Polisi akan Panggil Paksa PT BRI
INDUSTRY.co.id, Bengkalis - Kepolisian Resort (Polres) Kabupaten Bengkalis, Provinsi Riau, akan memanggil secara paksa terhadap PT Bumi Rupat Indah (BRI) terkait pemalsuan tanda tangan Bupati Bengkalis jika tidak hadir pada pemanggilan terakhir.
"Sudah dua kali pemanggilan kemarin mereka tidak datang, jadi kita akan melakukan pemanggilan terakhir," kata Kapolres Bengkalis, AKBP Hadi Wicaksono di Bengkalis, Jumat (14/4/2017).

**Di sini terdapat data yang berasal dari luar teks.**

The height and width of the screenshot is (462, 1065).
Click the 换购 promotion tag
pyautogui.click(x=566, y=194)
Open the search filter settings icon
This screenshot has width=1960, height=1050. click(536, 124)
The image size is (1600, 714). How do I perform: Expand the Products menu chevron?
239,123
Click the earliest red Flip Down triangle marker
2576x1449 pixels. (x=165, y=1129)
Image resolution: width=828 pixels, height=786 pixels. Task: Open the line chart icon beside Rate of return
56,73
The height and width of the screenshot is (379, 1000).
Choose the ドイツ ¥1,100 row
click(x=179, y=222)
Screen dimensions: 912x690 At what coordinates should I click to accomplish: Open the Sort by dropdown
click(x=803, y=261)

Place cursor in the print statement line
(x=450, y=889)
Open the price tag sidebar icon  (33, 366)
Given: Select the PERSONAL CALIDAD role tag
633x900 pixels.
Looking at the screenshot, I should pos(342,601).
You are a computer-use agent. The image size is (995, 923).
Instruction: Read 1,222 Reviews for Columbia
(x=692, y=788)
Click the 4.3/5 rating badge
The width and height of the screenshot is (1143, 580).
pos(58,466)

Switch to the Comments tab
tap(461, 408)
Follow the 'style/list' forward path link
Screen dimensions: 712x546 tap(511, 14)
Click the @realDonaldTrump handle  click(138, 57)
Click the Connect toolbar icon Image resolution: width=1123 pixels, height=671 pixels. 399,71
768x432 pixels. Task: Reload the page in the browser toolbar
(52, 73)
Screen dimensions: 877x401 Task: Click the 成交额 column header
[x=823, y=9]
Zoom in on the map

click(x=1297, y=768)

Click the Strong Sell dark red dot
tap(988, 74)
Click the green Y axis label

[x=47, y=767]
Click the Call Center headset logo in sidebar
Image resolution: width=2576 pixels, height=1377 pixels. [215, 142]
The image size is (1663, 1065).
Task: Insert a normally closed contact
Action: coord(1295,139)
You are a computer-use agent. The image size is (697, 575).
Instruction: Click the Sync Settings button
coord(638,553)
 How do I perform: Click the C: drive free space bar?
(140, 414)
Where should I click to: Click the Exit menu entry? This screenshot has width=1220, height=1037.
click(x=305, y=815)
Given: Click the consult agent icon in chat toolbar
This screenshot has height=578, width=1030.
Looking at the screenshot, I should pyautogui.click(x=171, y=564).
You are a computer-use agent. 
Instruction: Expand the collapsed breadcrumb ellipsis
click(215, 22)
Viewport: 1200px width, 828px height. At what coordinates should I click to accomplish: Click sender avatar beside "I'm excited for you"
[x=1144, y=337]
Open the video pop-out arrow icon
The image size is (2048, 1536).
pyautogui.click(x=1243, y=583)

Ia mengatakan, pemanggilan terakhir akan dilakukan pada Senin 17 April mendatang, jika yang berkaitan tidak hadir maka akan dipanggil secara paksa.
"Kita akan melakukan upaya paksa terhadap pihak perusahaan jika pemanggilan terakhir ini mereka mangkir lagi," kata dia.
Ia menjelaskannya, beberapa saksi sudah dilakukan pemeriksaan oleh kepolisian, diantaranya Kadispora, Kabag Hukum, dan ada juga dari pihak luar inisial B yang diduga sebagai makelar.
Sementara itu telah diberitakan sebelumnya bahwa Bupati Bengkalis, Amril Mukminin merasa tidak pernah memberikan dan menandatangani pada izin prinsip pembangunan kawasan pariwisata di Pulau Rupat.
Karena merasa dirugikan, Bupati Amril Mukminin langsung menginstruksikan Kepala Dinas Pariwisata dan Kabag Hukum melaporkan kejadian tersebut karena dikhawatirkan akan terulang lagi.